→ Text excerpt
◇ ◇ ◇ ◇ ◇ ◇ ◇

Dr. Baraniuk's project was awarded $335,300 by the NIH. The study began in September 2013, and will end in July 2018.

Abstract

Fatigue, widespread pain and tenderness are common findings in Chronic Fatigue Syndrome (CFS) and allied disorders such as Gulf War Illness (GWI) and Fibromyalgia (FM). In addition, they share sleep alterations, diverse nociceptive complaints, migraine, and systemic hyperalgesia. This overlap suggests that these syndromes share specific mechanisms of neural pathophysiology.

Central sensitization is a logical explanation for their pain complaints but has been difficult to explain at the neuronal level. One of the cardinal clinical features of FM, GWI and CFS is "exertional exhaustion". Exercise, cognitive or other stressors induce a relapse of symptoms that may be immediate or can be delayed up to 24 hours. Although studies have found changes associated with exercise in CFS, the causal relationship between the brain and the aberrant response to exercise are unknown. Furthermore, changes that predict the transition to exertional exhaustion have not yet been identified.

We developed a novel exercise stress test, fMRI, neurocognitive testing strategy to study this phenomenon in GWI subjects who met 1994 CFS criteria. We believe the outcomes can be generalized to CFS, and form the basis for a new understanding of this disease.

Hypothesis: Exercise induces cognitive, somatosensory and autonomic dysfunction that are common features of CFS, GWI, & FM. Axonal alterations may be responsible for the neuropathology
  • (SPECIFIC AIM 1). The exercise stressor disrupts vulnerable compensatory neural mechanisms to reveal two autonomic and cognitive phenotypes via fMRI
  • (SPECIFIC AIM 2). Axonal dysfunction in FM can be identified from functional connectivity studies linked to specific dysregulated neurotransmitters of the brain
  • (SPECIFIC AIM 3). Corollary: CFS neuropathology can be modeled based on exercise-induced outcomes of GWI subjects.

◇ ◇ ◇ ◇ ◇ ◇ ◇

→ List of tasks
[a] In the chronic fatigue study summary, how much did the NIH award Dr. Baraniuk's project?
[b] Extend the chronic fatigue study summary past its third specific aim, picking up right after that last point.

Data records
◇ ◇ ◇ ◇ ◇ ◇ ◇

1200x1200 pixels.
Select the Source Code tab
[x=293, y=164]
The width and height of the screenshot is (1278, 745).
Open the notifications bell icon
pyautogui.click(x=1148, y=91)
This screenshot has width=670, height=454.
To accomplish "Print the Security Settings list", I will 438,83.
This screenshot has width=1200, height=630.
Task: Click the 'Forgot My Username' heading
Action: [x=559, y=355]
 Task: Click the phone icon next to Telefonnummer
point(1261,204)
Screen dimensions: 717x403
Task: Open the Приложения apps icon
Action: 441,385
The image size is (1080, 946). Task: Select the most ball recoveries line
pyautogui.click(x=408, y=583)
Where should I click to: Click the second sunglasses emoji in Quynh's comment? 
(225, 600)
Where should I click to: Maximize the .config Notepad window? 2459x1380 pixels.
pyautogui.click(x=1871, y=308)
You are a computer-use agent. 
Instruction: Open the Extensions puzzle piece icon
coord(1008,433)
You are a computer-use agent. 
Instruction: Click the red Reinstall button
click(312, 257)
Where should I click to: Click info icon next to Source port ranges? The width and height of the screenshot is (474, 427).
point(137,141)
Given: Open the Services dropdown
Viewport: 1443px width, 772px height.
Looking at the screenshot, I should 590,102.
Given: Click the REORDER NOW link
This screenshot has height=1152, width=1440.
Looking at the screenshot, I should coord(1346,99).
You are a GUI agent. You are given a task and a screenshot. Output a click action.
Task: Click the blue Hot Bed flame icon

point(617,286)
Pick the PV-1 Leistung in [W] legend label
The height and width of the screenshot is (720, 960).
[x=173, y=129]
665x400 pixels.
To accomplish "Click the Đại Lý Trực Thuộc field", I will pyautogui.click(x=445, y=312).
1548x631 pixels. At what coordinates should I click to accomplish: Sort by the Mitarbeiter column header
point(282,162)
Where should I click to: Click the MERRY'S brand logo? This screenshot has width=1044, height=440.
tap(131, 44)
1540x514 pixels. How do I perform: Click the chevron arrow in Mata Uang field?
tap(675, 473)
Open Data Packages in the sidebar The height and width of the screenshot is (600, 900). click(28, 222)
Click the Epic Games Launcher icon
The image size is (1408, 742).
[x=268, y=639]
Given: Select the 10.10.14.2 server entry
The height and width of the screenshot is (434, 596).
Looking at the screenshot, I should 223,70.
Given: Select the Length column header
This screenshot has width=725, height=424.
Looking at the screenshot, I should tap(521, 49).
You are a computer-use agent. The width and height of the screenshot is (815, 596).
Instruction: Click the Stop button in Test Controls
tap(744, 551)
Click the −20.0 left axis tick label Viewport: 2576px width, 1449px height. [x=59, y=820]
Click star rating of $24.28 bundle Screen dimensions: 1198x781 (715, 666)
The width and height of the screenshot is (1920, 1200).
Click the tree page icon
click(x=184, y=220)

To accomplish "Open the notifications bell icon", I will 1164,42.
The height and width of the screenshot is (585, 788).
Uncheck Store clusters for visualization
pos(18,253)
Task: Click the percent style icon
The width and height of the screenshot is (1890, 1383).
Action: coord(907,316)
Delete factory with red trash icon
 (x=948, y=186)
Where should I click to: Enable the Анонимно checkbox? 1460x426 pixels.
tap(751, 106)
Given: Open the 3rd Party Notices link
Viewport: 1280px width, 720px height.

◇ ◇ ◇ ◇ ◇ ◇ ◇

→ Task-by-task outputs
[a] $335,300

[b]
Our integrated exercise & fMRI protocol identified the novel finding of significantly increased axial diffusivity (AD) in specific white matter tracts by diffusion tensor imaging (DTI) that was predictive of GWI status compared to controls. GWI groups also met CFS criteria.

Next, we found that exercise perturbs neurophysiological brain networks that led to 2 GWI phenotypes that were associated with exercise induced changes in autonomic control, white matter integrity, cortical and brainstem atrophy, and brain blood flow dynamics. Baseline studies showed limited cross-sectional "static" differences, but the exercise stressor revealed causal and significant "dynamic" alterations of neural processes.

We propose that CFS subjects will display a comparable dichotomy of objective findings. Identification of CFS subgroups would begin the process of defining objective neuropathological mechanisms in CFS. These objective outcomes may define specific CFS phenotypes and help explain the heterogeneous presentation of this illness. Conversely, identification of other coherent patterns may provide new objectively defined criteria for CFS. These mechanisms can lead to objective diagnostic tests and identification of new targets for treatment.

Public Health Relevance Statement
An exercise challenge - fMRI study in subjects who met criteria for both Chronic Fatigue Syndrome and Gulf War Illness revealed:
  • (A) significant differences in white matter integrity in specific brain tracts that distinguished CFS/GWI from control subjects, and
  • (B) two potential illness phenotypes based on significant differences in autonomic, neurocognitive, brain blood flow, and other purely objective outcomes.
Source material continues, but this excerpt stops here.